Five months on, and by footy’s standards, it’s been a remarkably low-key off season. Jordan De Goey was arrested in his dressing gown. Simon Goodwin was front page news for half a week after he had a beer with his captain. Apart from that, the scandals have belonged to cricket and tennis. A captain sending a picture of his dick to a colleague? Footy, and certainly rugby league, used to have a mortgage on that stuff. But there really aren’t the scandals there used to be – no knocked-up schoolgirls, no bar patrons being glassed or urinated on, no half forward flankers skolling bottles of sunscreen.
Last year, life could flip in half an hour. You were one interstate furniture removalist away from crowd-less games, from closed borders and from curfews. Suddenly your team was on the tarmac, and you were on Twitter bickering with 13-year-old Tories and retired social studies teachers. This year, the AFL is pushing the “business as usual” angle. But there’s still an underlying anxiety. Covid has decimated the AFLW season. Most of the clubs are still living on a thin line. There are going to be a lot of mass omissions, ring ins and mental health challenges. Local clubs are going under. There’s a severe staff shortage at the MCG.
And the city is still processing the loss of its most famous sportsperson. When news of Shane Warne’s death started coming through, Melbourne was being pounded by rain. It sounded like we were under attack from the Luftwaffe. In the middle of the night, Wayne Ludbey took his camera to the MCG and captured an extraordinary image of Warne’s statue outside the Melbourne Cricket Club. It lacks the menace of the Dennis Lillee or Leigh Matthews statues. But it’s one of the better ones on the MCG concourse. The temptation may have been to immortalise the humble Warne, the curiously deferential Warne, the Warne with the ball raised to the crowd. Instead, it captures him mid delivery. It was a delivery stride, Gideon Haigh once wrote, that was “decisive but nonchalant, like somebody sliding up to whisper sedition in your ear”.
It’s nearly 30 years since Warne played his first Test at the MCG. At the toss, the West Indian captain looked up at the new Great Southern Stand and marvelled that the ground held more people than the population of his country. At the time, I thought Keith Arthurton was the coolest man on the planet. He swaggered to the crease like Dermott Brereton walking into a nightclub. In the first innings, he clobbered Warne from one corner of the MCG to the other. In the second, he danced down the wicket and tried to hit him into the Yarra. He was floundering. He was stumped. He was never the same again.
Warne, meanwhile, went solar. AFL footballers are big in this part of Australia. Warne’s fame, and his affinity with the MCG, was something else altogether. Wayne Carey, Dustin Martin and Lance Franklin could have the MCG shaking. But even in full flight, they were still somehow dwarfed by the stadium. Only Warne, by sheer force of personality and talent, seemed equal to it. Only Warne could have drawn locals – in the middle of the night, and in teeming rain – to pay tribute. There’s something unknowable about many of our great footballers. They’re mostly at arm’s length. But Warne was an open book. To Melburnians in particular, he was instantly familiar – his obsession with football, the way he dressed, the cadences of his sentences, his opinions on everything.

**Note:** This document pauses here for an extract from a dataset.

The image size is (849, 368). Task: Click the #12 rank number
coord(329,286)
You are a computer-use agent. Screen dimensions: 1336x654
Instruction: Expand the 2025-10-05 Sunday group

On Wednesday night, for the first time in two years, the MCG will be at full capacity. Mayor Zempilas never got his minute’s ovation. Instead, we’ll have a minute’s silence. A sporting crowd that embraced, forgave and fuelled Warne will pause and bow. Some of the best footballers of our generation, in the prime of their lives, will possibly contemplate their own fame, their own talent, their own youth. They may contemplate how fleeting it all is, and how easily it can be ripped away.